United States District Court, District of Columbia

March 11, 2019


          MEMORANDUM OPINION (MARCH 7, 2019) [DKT. ## 127, 128]


         On July 31, 2013, after a seven-day trial, defendants Aaron Thorpe ("Defendant Thorpe") and Melvin Knight ("Defendant Knight") were found guilty by a jury of nine counts each of being a felon in possession of a firearm, conspiracy, assault with a dangerous weapon, kidnapping while armed, burglary while armed, possession of a firearm during a crime of violence, and obstruction of justice. Both raised a number of challenges to their convictions and sentences on appeal, including claims that their Superior Court trial counsel were constitutionally deficient.[1] Our Circuit Court affirmed defendants' convictions and sentences, but remanded their ineffective-assistance-of-counsel ("IAC") claims for me to consider in the first instance. To that end, I held three days of evidentiary hearings on May 24 and 25, and September 20, 2017, after which I accepted post-hearing briefing in the form of motions to vacate the convictions based on ineffective assistance of Superior Court counsel. Ultimately, the briefing was completed on May 24, 2018.
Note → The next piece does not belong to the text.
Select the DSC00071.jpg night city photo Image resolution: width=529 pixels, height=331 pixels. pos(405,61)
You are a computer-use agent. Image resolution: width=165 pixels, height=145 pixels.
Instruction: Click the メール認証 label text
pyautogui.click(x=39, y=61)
         Because Thorpe and Knight's IAC claims ultimately stem from the same allegation of the insufficiency of Thorpe's Superior Court trial counsel, Frederick Iverson, I will consider them together. Having closely reviewed the evidence presented during three days of evidentiary hearings and in the parties' extensive briefing, Thorpe and Knight's IAC claims are, for the reasons set forth below, DENIED.
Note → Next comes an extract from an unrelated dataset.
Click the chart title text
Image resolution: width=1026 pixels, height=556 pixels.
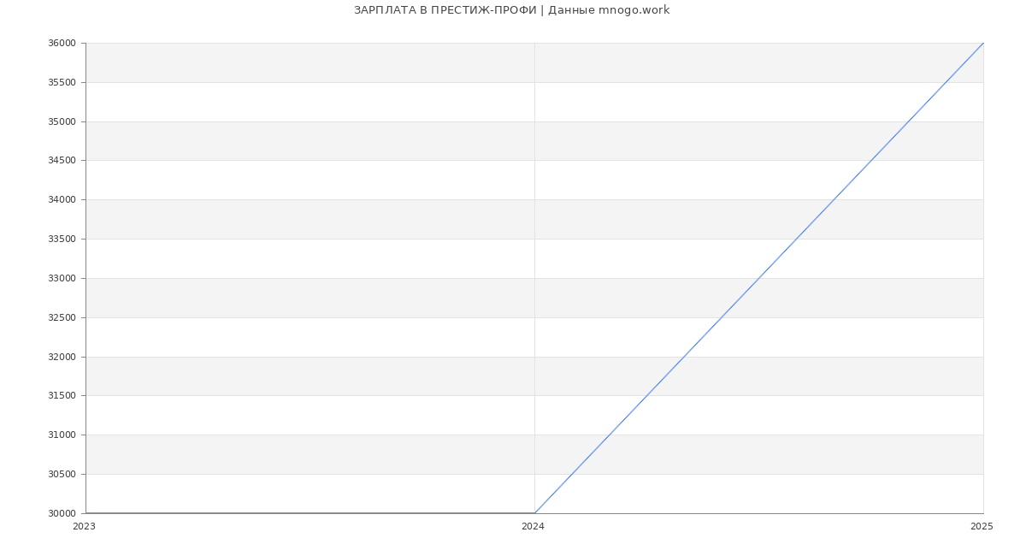[511, 10]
         A. Superior Court Proceedings

         On January 28, 2013, police arrested Thorpe and Knight for the D.C. Code offense of kidnapping while armed, among other things. In all of their Superior Court proceedings, Defendant Thorpe was represented by David Knight ("Attorney Knight"), while Defendant Knight was represented by Frederick Iverson ("Attorney Iverson"). Defendants were held without bond pending a preliminary hearing in the Superior Court. At the February 1, 2013 preliminary hearing, the federal prosecutor stated that the Government had "extended a plea offer to one count of Assault With A Deadly [sic] Weapon to both defendants." 2/1/13 Transcript, Government's Motions Hearing Exhibit 1. The next time defendants appeared before the Superior Court was February 19, 2013, when Assistant United States Attorney Britten Shaw told the court that the Government's understanding was that defendants would not be accepting the pre-preliminary hearing plea and there would be no further plea offers at that time. 2/19/13 Transcript, Government's Motions Hearing Exhibit 2, at 2-3. The case was therefore set for trial in the Superior Court on May 15, 2013.
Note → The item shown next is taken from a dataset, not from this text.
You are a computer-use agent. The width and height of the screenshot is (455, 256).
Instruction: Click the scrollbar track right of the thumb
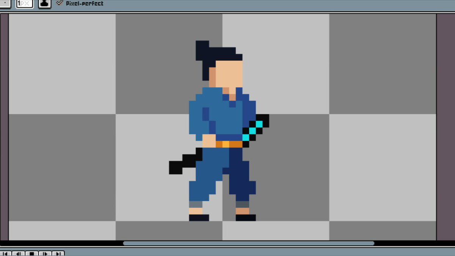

         B. Federal Court Trial and Appeal

          On May 7, 2013, a federal grand jury indicted each defendant with the federal offense of felon in possession of a firearm in violation of 18 U.S.C. § 922(g)(1), as well as the D.C. code offenses of conspiracy, assault with a dangerous weapon, two counts of armed kidnapping, first-degree burglary while armed, two counts of possession of a firearm during a crime of violence, and obstruction of justice. The defendants' Superior Court charges were subsequently dismissed on May 10, 2013. At a June 4, 2013 status hearing before this Court, Assistant United States Attorney Emory V. Cole communicated his understanding that "defendants are not amenable to even discussing a non[-trial] disposition...the defendants have indicated they want to go to trial." 6/4/13 Transcript, Status Hearing, at 4. Both defendants were assigned new defense counsel in the federal proceeding-Shawn Moore represented Defendant Knight while Joseph Conte represented Defendant Thorpe.

         Two months later, after a seven-day trial, a jury convicted both defendants on all counts. The Government's evidence at trial established that on the night of January 28, 2013, Thorpe and Knight donned masks and police-like attire and lay in wait for Edmund Peters and his female companion-Luttitia Fortune. Brandishing weapons, the defendants assaulted Peters and Fortune and forced them into Peters' apartment. Their alleged purpose was to steal narcotics and cash from Peters' drug trafficking operation. Fortunately, a next-door neighbor witnessed the altercation outside Peters' apartment entrance and called the police station to let them know their officers were having a difficult time. When the police arrived, they surrounded the apartment and ordered those inside to come out. The defendants, in response, threatened Peters and Fortune in an effort to get them to fabricate a false story to law enforcement about the events that had transpired. To say the least, the police never fell for their concoction of lies.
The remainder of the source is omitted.